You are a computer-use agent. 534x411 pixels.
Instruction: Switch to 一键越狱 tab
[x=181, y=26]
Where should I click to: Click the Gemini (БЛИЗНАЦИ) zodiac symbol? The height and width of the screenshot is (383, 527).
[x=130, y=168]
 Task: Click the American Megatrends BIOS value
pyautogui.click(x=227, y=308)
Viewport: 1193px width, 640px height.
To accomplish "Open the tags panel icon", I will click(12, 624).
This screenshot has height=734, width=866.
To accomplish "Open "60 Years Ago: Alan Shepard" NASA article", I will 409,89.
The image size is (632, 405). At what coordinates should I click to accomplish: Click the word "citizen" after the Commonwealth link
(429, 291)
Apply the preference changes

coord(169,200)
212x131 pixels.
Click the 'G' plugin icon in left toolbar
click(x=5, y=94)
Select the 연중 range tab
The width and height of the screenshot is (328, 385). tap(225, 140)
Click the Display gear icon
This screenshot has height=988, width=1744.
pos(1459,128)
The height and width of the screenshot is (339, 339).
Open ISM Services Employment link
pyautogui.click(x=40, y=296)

──────

[TASK DIRECTIONS] Print the listing above line for line, with no changes.

[REPLY]
You are a computer-use agent. 534x411 pixels.
Instruction: Switch to 一键越狱 tab
[x=181, y=26]
Where should I click to: Click the Gemini (БЛИЗНАЦИ) zodiac symbol? The height and width of the screenshot is (383, 527).
[x=130, y=168]
 Task: Click the American Megatrends BIOS value
pyautogui.click(x=227, y=308)
Viewport: 1193px width, 640px height.
To accomplish "Open the tags panel icon", I will click(12, 624).
This screenshot has height=734, width=866.
To accomplish "Open "60 Years Ago: Alan Shepard" NASA article", I will 409,89.
The image size is (632, 405). At what coordinates should I click to accomplish: Click the word "citizen" after the Commonwealth link
(429, 291)
Apply the preference changes

coord(169,200)
212x131 pixels.
Click the 'G' plugin icon in left toolbar
click(x=5, y=94)
Select the 연중 range tab
The width and height of the screenshot is (328, 385). tap(225, 140)
Click the Display gear icon
This screenshot has height=988, width=1744.
pos(1459,128)
The height and width of the screenshot is (339, 339).
Open ISM Services Employment link
pyautogui.click(x=40, y=296)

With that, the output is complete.